WHAT YOU NEED TO DO: Give back every record exactly, with its pictures left out.

*** Opening of EXTRACTED RECORDS ***

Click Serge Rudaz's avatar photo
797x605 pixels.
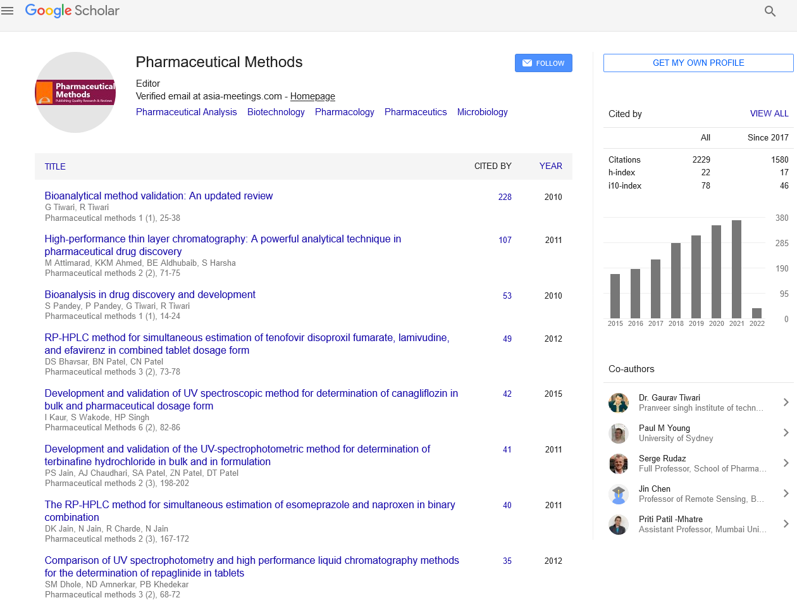click(618, 464)
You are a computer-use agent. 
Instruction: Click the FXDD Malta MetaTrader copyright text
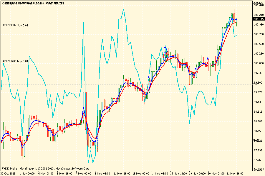click(x=46, y=169)
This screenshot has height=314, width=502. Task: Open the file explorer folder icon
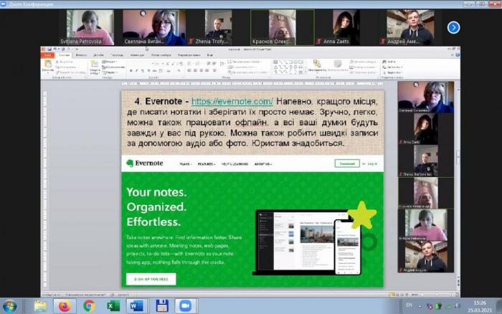click(x=41, y=305)
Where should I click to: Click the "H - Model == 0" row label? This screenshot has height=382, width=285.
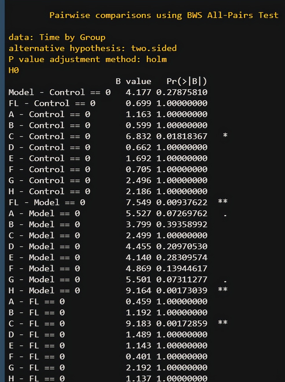pos(44,291)
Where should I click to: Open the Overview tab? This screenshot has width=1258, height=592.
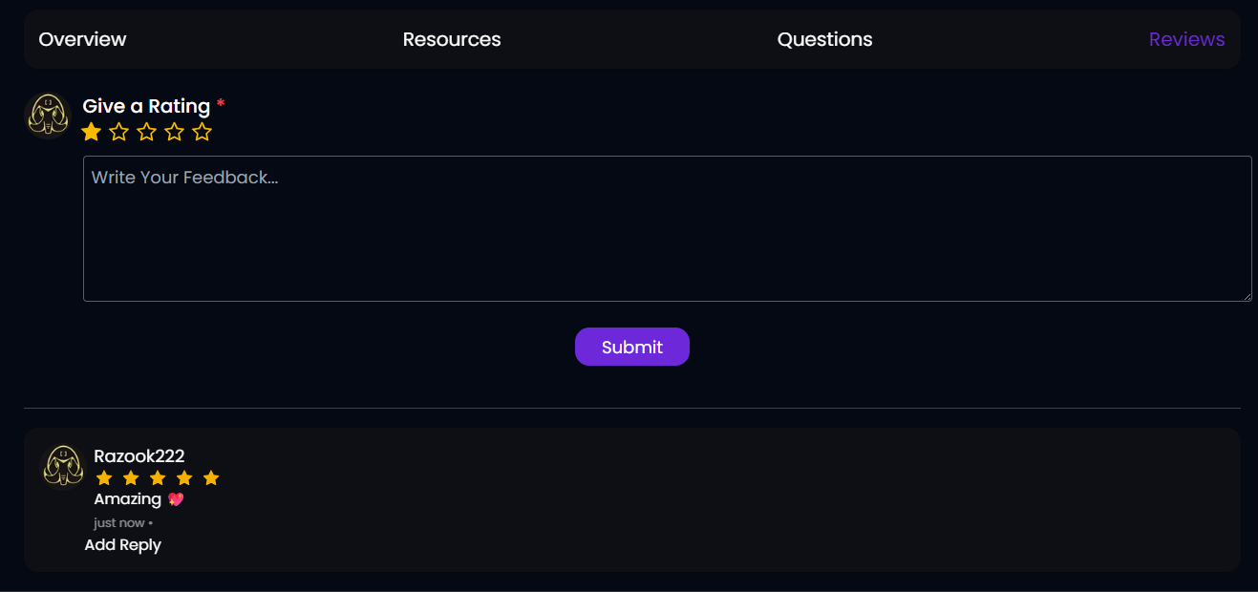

*** Close of EXTRACTED RECORDS ***

REPLY TO THE TASK:
Click Serge Rudaz's avatar photo
797x605 pixels.
click(618, 464)
You are a computer-use agent. 
Instruction: Click the FXDD Malta MetaTrader copyright text
click(x=46, y=169)
This screenshot has height=314, width=502. Task: Open the file explorer folder icon
click(x=41, y=305)
Where should I click to: Click the "H - Model == 0" row label? This screenshot has height=382, width=285.
pos(44,291)
Where should I click to: Open the Overview tab? This screenshot has width=1258, height=592.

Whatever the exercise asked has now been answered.